Written exercise A:
Reproduce verbatim the portion of the insurance regulation text that begins with the words containing "Authorization requirements and" and ends with "8(3) of the IO.".

___ Page excerpt

Regulation of Insurers and Lloyd’s
Section 6 of the Insurance Ordinance (Cap. 41) (“IO”) prohibits any person from carrying on insurance business in or from Hong Kong except an authorized insurer, Lloyd’s or an association of underwriters approved by the Insurance Authority (“IA”). The IA regulates these entities through its licensing and supervision functions.
Regulatory Requirements on InsurersAuthorized insurers have to comply with the provisions of the which, among other things, require them the following:
Any company wishing to carry on insurance business in or from Hong Kong may apply to the Insurance Authority for authorization to do so under the IO.
A “company” for the purposes of the IO is one formed and registered under the Companies Ordinance (Cap. 622), or one formed and registered under the former Companies Ordinance, including a non-Hong Kong company to which Part 16 of the Companies Ordinance (Cap. 622) applies.
Authorization requirements and procedures are set out in the Guideline on Application for Authorization to Carry on Insurance Business in or from Hong Kong (GL5). Authorization to carry on insurance business in or from Hong Kong will only be granted to those insurers who meet the authorization requirements stipulated under sections 8(2) and 8(3) of the IO.
The minimum paid-up capital is currently HK$10 million, or HK$20 million for a composite insurer (i.e. carrying on both general and long term business) or for an insurer wishing to carry on statutory classes of insurance business. It should be emphasized that these are the minimum amounts and an appropriate safety margin is required on top of the required capital.

______
___ Material provided

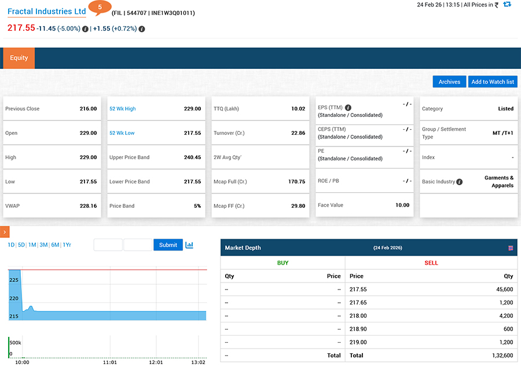
Task: Select the 1Yr chart range
Action: click(67, 245)
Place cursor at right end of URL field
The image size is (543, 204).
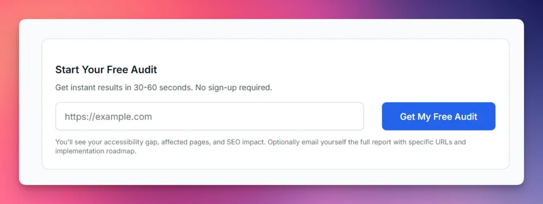pyautogui.click(x=356, y=117)
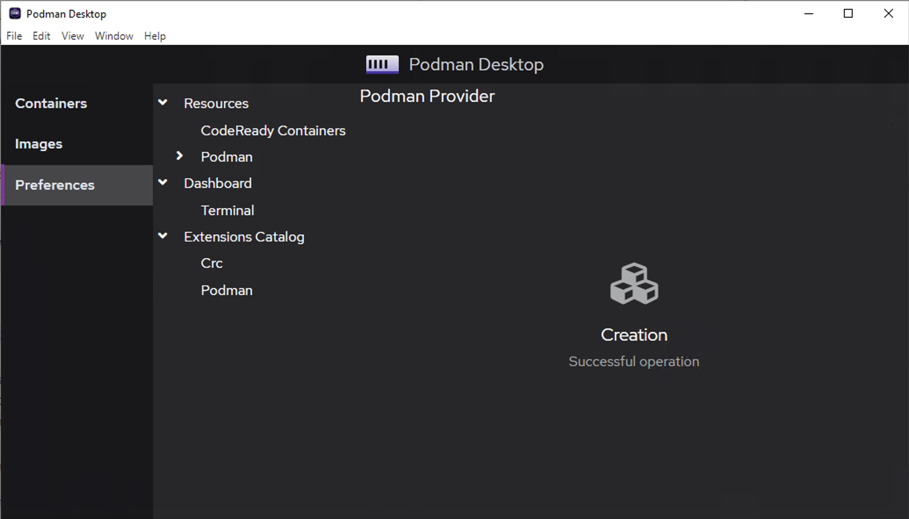This screenshot has width=909, height=519.
Task: Open the Help menu
Action: coord(155,36)
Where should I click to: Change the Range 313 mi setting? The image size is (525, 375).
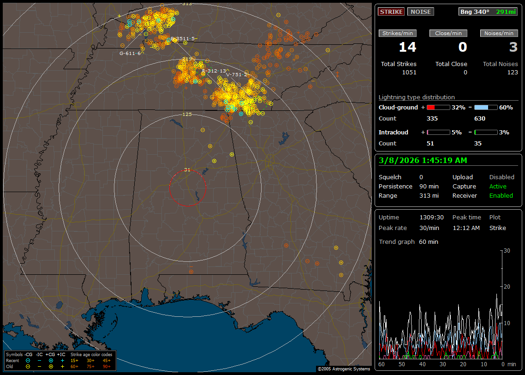click(429, 195)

______

Written exercise B:
Render the lines of the records from the line containing "Place cursor at right end of URL field" through the end of the records as a JSON list of strings, one string per line, with blank lines omitted and the pictures excluded.

Task response A:
Authorization requirements and procedures are set out in the Guideline on Application for Authorization to Carry on Insurance Business in or from Hong Kong (GL5). Authorization to carry on insurance business in or from Hong Kong will only be granted to those insurers who meet the authorization requirements stipulated under sections 8(2) and 8(3) of the IO.

Task response B:
[
  "Place cursor at right end of URL field",
  "The image size is (543, 204).",
  "pyautogui.click(x=356, y=117)",
  "This screenshot has width=909, height=519.",
  "Task: Open the Help menu",
  "Action: coord(155,36)",
  "Where should I click to: Change the Range 313 mi setting? The image size is (525, 375).",
  "click(429, 195)"
]